The Deeper Crisis Behind the Afghan Rout

walter_russell_mead
walter_russell_mead
Ravenel B. Curry III Distinguished Fellow in Strategy and Statesmanship
U.S. President Joe Biden gestures as delivers remarks on the U.S. military’s ongoing evacuation efforts in Afghanistan from the East Room of the White House on August 20, 2021 in Washington, DC (Photo by Anna Moneymaker/Getty Images)
Caption
U.S. President Joe Biden gestures as delivers remarks on the U.S. military’s ongoing evacuation efforts in Afghanistan from the East Room of the White House on August 20, 2021 in Washington, DC (Photo by Anna Moneymaker/Getty Images)

The good news for the Biden administration is that the latest NBC News poll reports 25% approval of President Biden’s handling of the situation in Afghanistan. Foreign support is even harder to find. North Atlantic Treaty Organization allies are horrified, and Greece completed a border wall to keep out the expected flood of refugees. Arab countries are worried, India and Israel depressed. China and Russia are scornful.

This isn’t a conventional credibility crisis of the kind President Obama faced when he backed down from his Syrian red line. America has demonstrated its commitment to Afghanistan for 20 years and had no treaty obligation to defend the former Afghan government. A competently executed withdrawal could have enhanced American credibility among some Pacific allies, especially if it was accompanied by clear steps to build up U.S. forces in East Asia.

The Afghan debacle doesn’t create a crisis of belief in American military credibility. Informed global observers don’t doubt our willingness to strike back if attacked. The debacle feeds something much more serious and harder to fix: the belief that the U.S. cannot develop—and stick to—policies that work.

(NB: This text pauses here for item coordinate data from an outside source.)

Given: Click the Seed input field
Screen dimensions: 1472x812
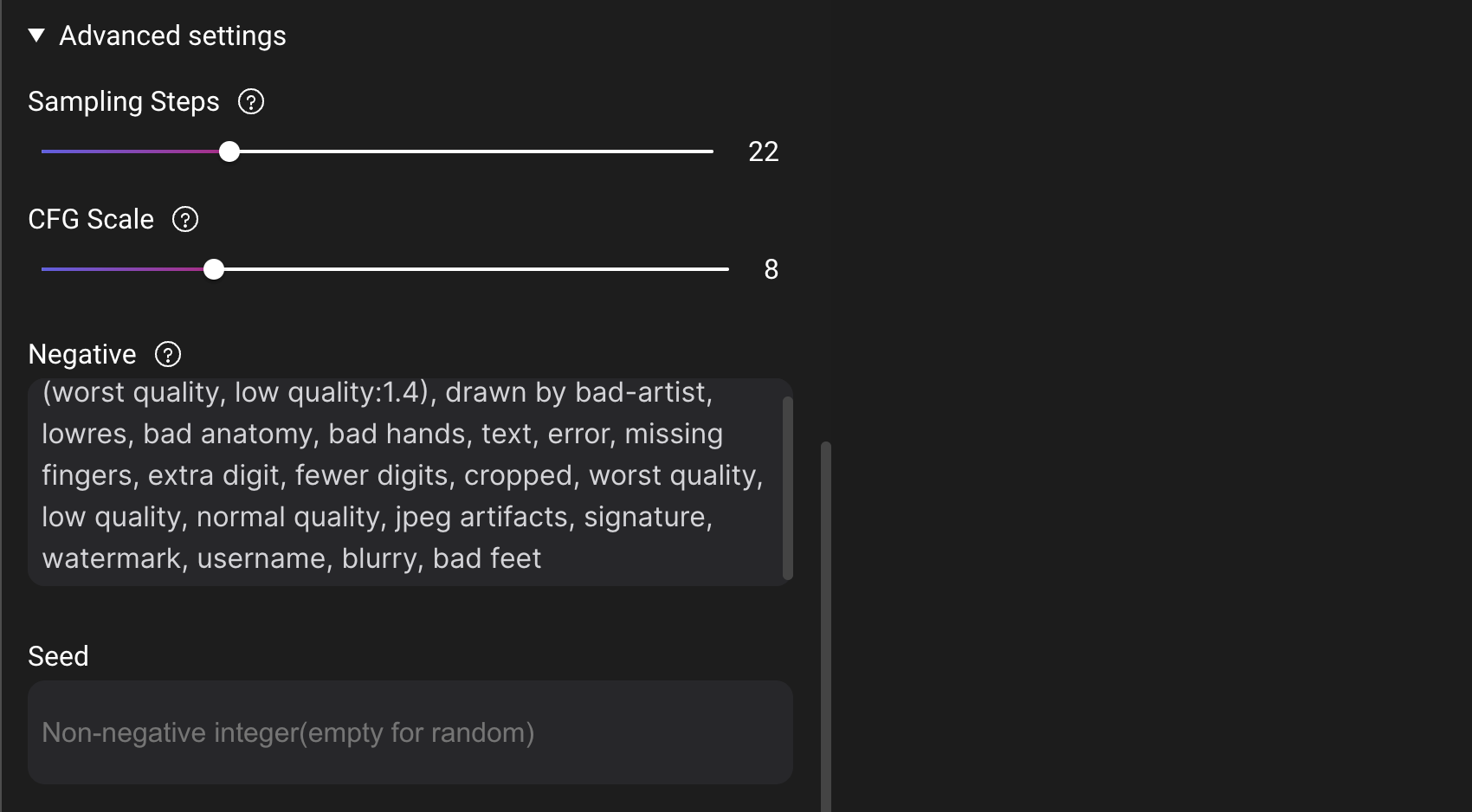Looking at the screenshot, I should (x=410, y=732).
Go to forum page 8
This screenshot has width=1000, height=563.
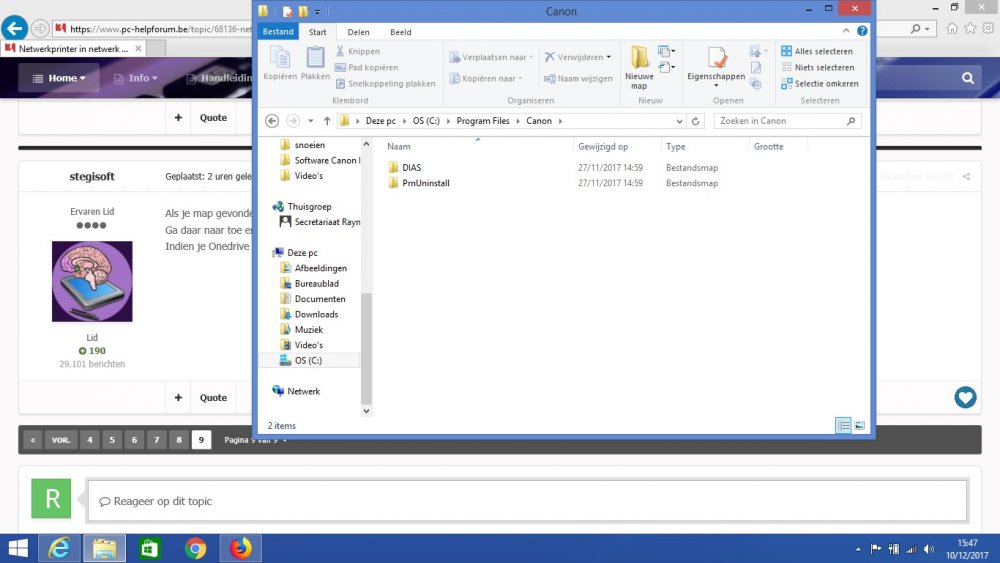pos(179,440)
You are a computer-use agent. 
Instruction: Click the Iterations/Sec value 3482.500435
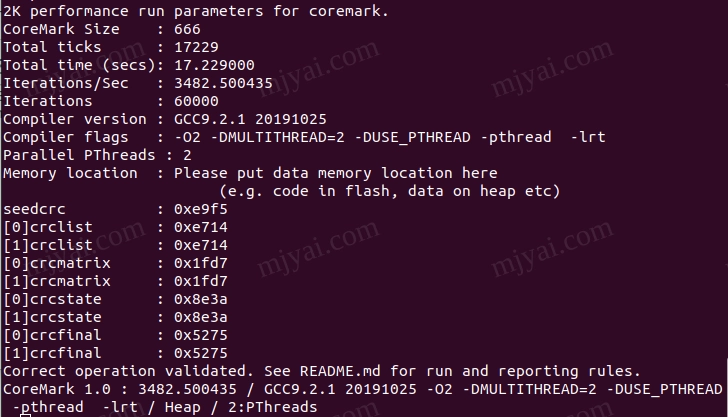223,83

Neither allies nor adversaries expected perfection in Afghanistan. Mr. Biden was right to say that the end of a war is inevitably going to involve a certain amount of chaos, and world leaders likely didn’t anticipate a seamless transition. They did, however, expect that after two decades of intimate cooperation with Afghan political and military forces, the U.S. wouldn’t be blindsided by a national collapse. They didn’t think Washington would stumble into a massive and messy evacuation crisis without a shadow of a plan. They didn’t expect the Biden team to have to beg the Taliban to help get Americans out.